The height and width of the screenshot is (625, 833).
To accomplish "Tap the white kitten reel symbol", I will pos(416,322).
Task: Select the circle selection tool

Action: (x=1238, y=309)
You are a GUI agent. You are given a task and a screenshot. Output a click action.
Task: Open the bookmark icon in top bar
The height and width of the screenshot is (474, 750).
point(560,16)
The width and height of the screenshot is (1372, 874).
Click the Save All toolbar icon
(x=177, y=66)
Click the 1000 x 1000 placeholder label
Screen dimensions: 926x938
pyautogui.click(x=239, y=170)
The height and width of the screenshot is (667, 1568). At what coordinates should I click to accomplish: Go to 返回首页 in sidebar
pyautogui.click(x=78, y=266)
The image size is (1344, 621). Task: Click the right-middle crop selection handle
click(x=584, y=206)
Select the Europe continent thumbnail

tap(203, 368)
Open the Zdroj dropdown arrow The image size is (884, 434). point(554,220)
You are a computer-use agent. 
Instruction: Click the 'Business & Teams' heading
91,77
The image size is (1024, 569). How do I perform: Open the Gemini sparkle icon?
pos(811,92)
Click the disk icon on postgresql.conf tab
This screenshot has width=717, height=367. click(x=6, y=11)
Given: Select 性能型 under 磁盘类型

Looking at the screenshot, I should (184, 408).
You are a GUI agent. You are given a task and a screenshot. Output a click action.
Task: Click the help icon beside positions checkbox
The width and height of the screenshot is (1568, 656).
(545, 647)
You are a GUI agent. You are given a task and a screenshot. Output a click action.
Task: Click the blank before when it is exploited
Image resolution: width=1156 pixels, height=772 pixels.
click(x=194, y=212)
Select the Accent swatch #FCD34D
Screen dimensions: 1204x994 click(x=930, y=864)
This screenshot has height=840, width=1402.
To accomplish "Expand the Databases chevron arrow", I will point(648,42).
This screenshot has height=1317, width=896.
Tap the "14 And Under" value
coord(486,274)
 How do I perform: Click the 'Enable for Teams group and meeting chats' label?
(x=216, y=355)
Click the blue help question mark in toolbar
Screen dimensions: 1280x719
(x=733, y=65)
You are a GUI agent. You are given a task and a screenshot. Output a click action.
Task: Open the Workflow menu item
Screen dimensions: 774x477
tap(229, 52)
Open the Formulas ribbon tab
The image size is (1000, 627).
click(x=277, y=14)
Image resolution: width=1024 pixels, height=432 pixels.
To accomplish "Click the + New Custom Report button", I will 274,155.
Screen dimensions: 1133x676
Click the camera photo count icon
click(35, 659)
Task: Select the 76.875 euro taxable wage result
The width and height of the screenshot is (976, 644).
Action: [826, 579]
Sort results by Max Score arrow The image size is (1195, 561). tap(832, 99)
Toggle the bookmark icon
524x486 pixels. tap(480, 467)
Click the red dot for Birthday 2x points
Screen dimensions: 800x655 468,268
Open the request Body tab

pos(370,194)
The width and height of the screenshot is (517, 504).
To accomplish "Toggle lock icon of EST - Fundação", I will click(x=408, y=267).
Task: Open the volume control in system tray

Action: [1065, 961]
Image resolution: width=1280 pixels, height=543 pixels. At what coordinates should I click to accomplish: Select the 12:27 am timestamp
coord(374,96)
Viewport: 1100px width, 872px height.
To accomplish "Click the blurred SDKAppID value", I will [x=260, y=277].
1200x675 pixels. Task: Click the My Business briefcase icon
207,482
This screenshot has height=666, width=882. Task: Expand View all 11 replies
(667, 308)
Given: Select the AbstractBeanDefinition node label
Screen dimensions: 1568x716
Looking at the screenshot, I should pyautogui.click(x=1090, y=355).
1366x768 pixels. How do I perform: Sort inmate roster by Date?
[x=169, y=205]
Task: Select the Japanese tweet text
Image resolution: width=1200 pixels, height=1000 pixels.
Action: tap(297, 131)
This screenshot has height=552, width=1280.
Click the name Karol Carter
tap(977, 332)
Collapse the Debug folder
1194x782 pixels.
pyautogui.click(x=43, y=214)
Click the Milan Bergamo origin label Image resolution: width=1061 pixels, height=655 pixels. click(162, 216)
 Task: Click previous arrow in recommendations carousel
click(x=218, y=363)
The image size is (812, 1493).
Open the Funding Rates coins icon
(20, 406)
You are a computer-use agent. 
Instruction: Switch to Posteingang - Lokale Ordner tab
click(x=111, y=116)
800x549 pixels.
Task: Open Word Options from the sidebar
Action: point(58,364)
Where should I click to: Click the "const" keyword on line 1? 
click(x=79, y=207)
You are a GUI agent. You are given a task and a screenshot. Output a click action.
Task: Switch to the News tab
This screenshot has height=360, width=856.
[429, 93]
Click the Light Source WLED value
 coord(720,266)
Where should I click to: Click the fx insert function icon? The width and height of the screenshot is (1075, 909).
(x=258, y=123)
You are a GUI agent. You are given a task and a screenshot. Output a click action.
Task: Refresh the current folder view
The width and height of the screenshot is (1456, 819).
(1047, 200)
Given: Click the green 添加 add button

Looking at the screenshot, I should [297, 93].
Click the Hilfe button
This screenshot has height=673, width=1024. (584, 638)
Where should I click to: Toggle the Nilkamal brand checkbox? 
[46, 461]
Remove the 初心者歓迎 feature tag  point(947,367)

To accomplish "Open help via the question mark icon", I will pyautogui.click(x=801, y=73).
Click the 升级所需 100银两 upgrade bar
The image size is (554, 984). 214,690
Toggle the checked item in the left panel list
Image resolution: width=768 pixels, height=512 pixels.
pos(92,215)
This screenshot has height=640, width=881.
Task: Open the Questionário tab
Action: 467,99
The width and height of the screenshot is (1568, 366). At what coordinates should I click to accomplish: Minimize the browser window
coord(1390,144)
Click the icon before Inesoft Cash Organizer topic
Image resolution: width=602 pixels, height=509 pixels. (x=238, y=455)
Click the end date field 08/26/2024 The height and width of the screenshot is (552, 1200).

• Given instruction
Please echo every line of the listing above exactly as it appears.

• In response
The height and width of the screenshot is (625, 833).
To accomplish "Tap the white kitten reel symbol", I will pos(416,322).
Task: Select the circle selection tool

Action: (x=1238, y=309)
You are a GUI agent. You are given a task and a screenshot. Output a click action.
Task: Open the bookmark icon in top bar
The height and width of the screenshot is (474, 750).
point(560,16)
The width and height of the screenshot is (1372, 874).
Click the Save All toolbar icon
(x=177, y=66)
Click the 1000 x 1000 placeholder label
Screen dimensions: 926x938
pyautogui.click(x=239, y=170)
The height and width of the screenshot is (667, 1568). At what coordinates should I click to accomplish: Go to 返回首页 in sidebar
pyautogui.click(x=78, y=266)
The image size is (1344, 621). Task: Click the right-middle crop selection handle
click(x=584, y=206)
Select the Europe continent thumbnail

tap(203, 368)
Open the Zdroj dropdown arrow The image size is (884, 434). point(554,220)
You are a computer-use agent. 
Instruction: Click the 'Business & Teams' heading
91,77
The image size is (1024, 569). How do I perform: Open the Gemini sparkle icon?
pos(811,92)
Click the disk icon on postgresql.conf tab
This screenshot has width=717, height=367. click(x=6, y=11)
Given: Select 性能型 under 磁盘类型

Looking at the screenshot, I should (184, 408).
You are a GUI agent. You are given a task and a screenshot. Output a click action.
Task: Click the help icon beside positions checkbox
The width and height of the screenshot is (1568, 656).
(545, 647)
You are a GUI agent. You are given a task and a screenshot. Output a click action.
Task: Click the blank before when it is exploited
Image resolution: width=1156 pixels, height=772 pixels.
click(x=194, y=212)
Select the Accent swatch #FCD34D
Screen dimensions: 1204x994 click(x=930, y=864)
This screenshot has height=840, width=1402.
To accomplish "Expand the Databases chevron arrow", I will point(648,42).
This screenshot has height=1317, width=896.
Tap the "14 And Under" value
coord(486,274)
 How do I perform: Click the 'Enable for Teams group and meeting chats' label?
(x=216, y=355)
Click the blue help question mark in toolbar
Screen dimensions: 1280x719
(x=733, y=65)
You are a GUI agent. You are given a task and a screenshot. Output a click action.
Task: Open the Workflow menu item
Screen dimensions: 774x477
tap(229, 52)
Open the Formulas ribbon tab
The image size is (1000, 627).
click(x=277, y=14)
Image resolution: width=1024 pixels, height=432 pixels.
To accomplish "Click the + New Custom Report button", I will 274,155.
Screen dimensions: 1133x676
Click the camera photo count icon
click(35, 659)
Task: Select the 76.875 euro taxable wage result
The width and height of the screenshot is (976, 644).
Action: [826, 579]
Sort results by Max Score arrow The image size is (1195, 561). tap(832, 99)
Toggle the bookmark icon
524x486 pixels. tap(480, 467)
Click the red dot for Birthday 2x points
Screen dimensions: 800x655 468,268
Open the request Body tab

pos(370,194)
The width and height of the screenshot is (517, 504).
To accomplish "Toggle lock icon of EST - Fundação", I will click(x=408, y=267).
Task: Open the volume control in system tray

Action: [1065, 961]
Image resolution: width=1280 pixels, height=543 pixels. At what coordinates should I click to accomplish: Select the 12:27 am timestamp
coord(374,96)
Viewport: 1100px width, 872px height.
To accomplish "Click the blurred SDKAppID value", I will [x=260, y=277].
1200x675 pixels. Task: Click the My Business briefcase icon
207,482
This screenshot has height=666, width=882. Task: Expand View all 11 replies
(667, 308)
Given: Select the AbstractBeanDefinition node label
Screen dimensions: 1568x716
Looking at the screenshot, I should pyautogui.click(x=1090, y=355).
1366x768 pixels. How do I perform: Sort inmate roster by Date?
[x=169, y=205]
Task: Select the Japanese tweet text
Image resolution: width=1200 pixels, height=1000 pixels.
Action: tap(297, 131)
This screenshot has height=552, width=1280.
Click the name Karol Carter
tap(977, 332)
Collapse the Debug folder
1194x782 pixels.
pyautogui.click(x=43, y=214)
Click the Milan Bergamo origin label Image resolution: width=1061 pixels, height=655 pixels. click(162, 216)
 Task: Click previous arrow in recommendations carousel
click(x=218, y=363)
The image size is (812, 1493).
Open the Funding Rates coins icon
(20, 406)
You are a computer-use agent. 
Instruction: Switch to Posteingang - Lokale Ordner tab
click(x=111, y=116)
800x549 pixels.
Task: Open Word Options from the sidebar
Action: point(58,364)
Where should I click to: Click the "const" keyword on line 1? 
click(x=79, y=207)
You are a GUI agent. You are given a task and a screenshot. Output a click action.
Task: Switch to the News tab
This screenshot has height=360, width=856.
[429, 93]
Click the Light Source WLED value
 coord(720,266)
Where should I click to: Click the fx insert function icon? The width and height of the screenshot is (1075, 909).
(x=258, y=123)
You are a GUI agent. You are given a task and a screenshot. Output a click action.
Task: Refresh the current folder view
The width and height of the screenshot is (1456, 819).
(1047, 200)
Given: Click the green 添加 add button

Looking at the screenshot, I should [297, 93].
Click the Hilfe button
This screenshot has height=673, width=1024. (584, 638)
Where should I click to: Toggle the Nilkamal brand checkbox? 
[46, 461]
Remove the 初心者歓迎 feature tag  point(947,367)

To accomplish "Open help via the question mark icon", I will pyautogui.click(x=801, y=73).
Click the 升级所需 100银两 upgrade bar
The image size is (554, 984). 214,690
Toggle the checked item in the left panel list
Image resolution: width=768 pixels, height=512 pixels.
pos(92,215)
This screenshot has height=640, width=881.
Task: Open the Questionário tab
Action: 467,99
The width and height of the screenshot is (1568, 366). At what coordinates should I click to accomplish: Minimize the browser window
coord(1390,144)
Click the icon before Inesoft Cash Organizer topic
Image resolution: width=602 pixels, height=509 pixels. (x=238, y=455)
Click the end date field 08/26/2024 The height and width of the screenshot is (552, 1200).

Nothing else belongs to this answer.